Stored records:
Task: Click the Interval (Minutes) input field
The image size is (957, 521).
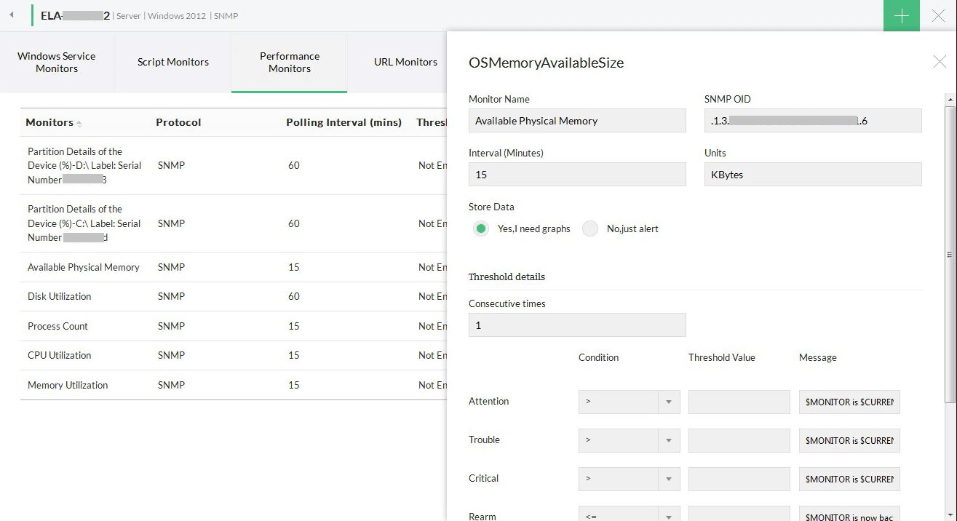Action: point(576,175)
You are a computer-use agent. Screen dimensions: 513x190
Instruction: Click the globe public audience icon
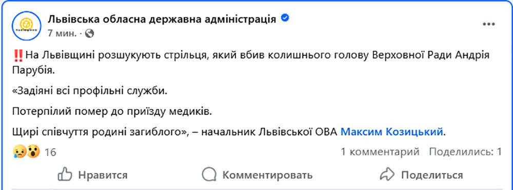click(x=89, y=33)
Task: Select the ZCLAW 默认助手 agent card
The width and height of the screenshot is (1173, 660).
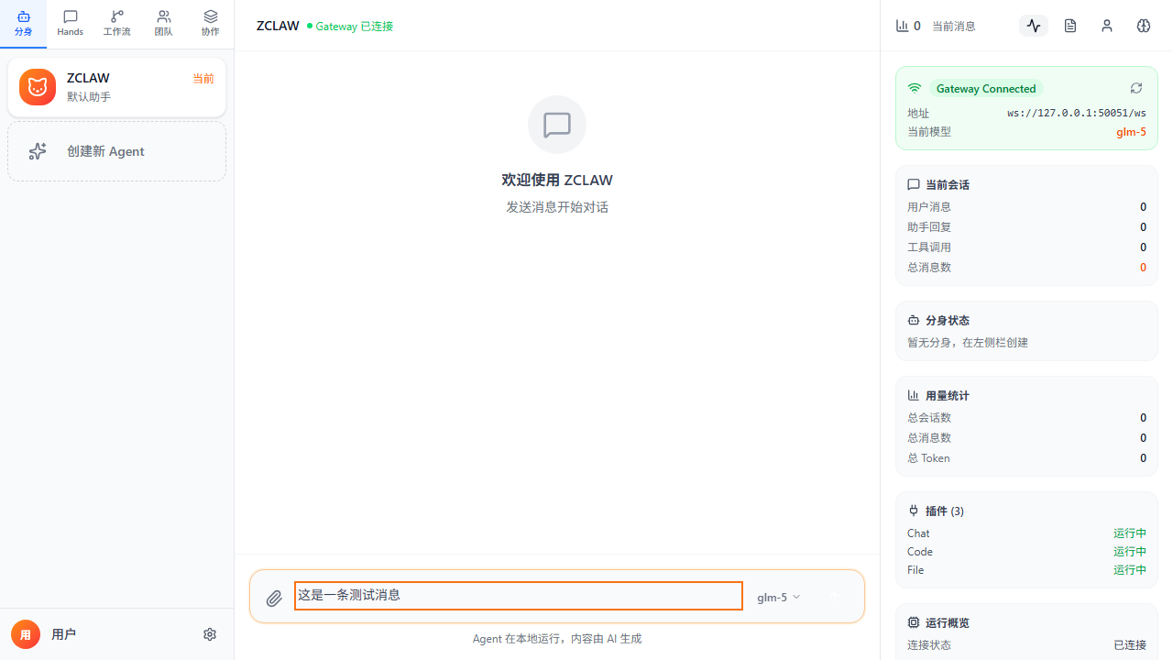Action: [128, 87]
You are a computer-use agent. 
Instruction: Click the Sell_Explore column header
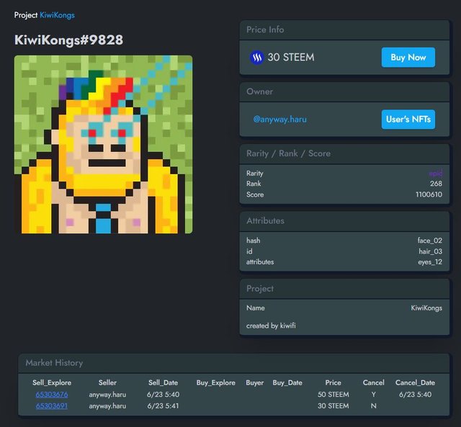point(52,382)
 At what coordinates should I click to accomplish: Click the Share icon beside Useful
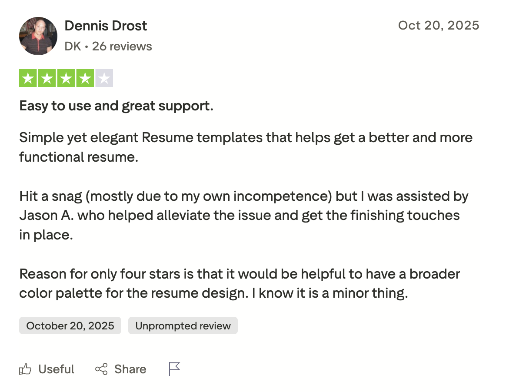point(101,369)
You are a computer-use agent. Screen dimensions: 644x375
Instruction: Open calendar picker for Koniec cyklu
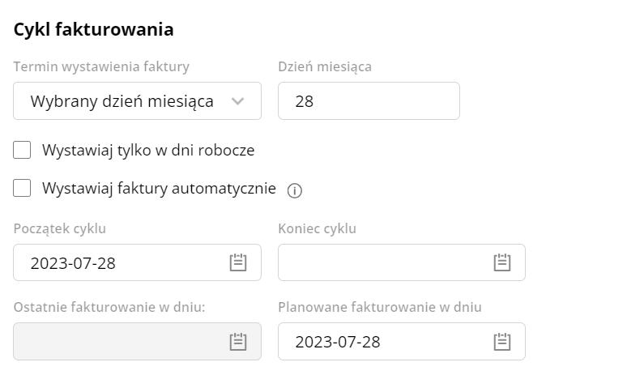502,262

▸ **ACTIVITY**: Every line above that contains the word "dimensions" should be reported.

▸ **RESPONSE TO THIS TASK**:
You are a computer-use agent. Screen dimensions: 513x190
You are a computer-use agent. Screen dimensions: 644x375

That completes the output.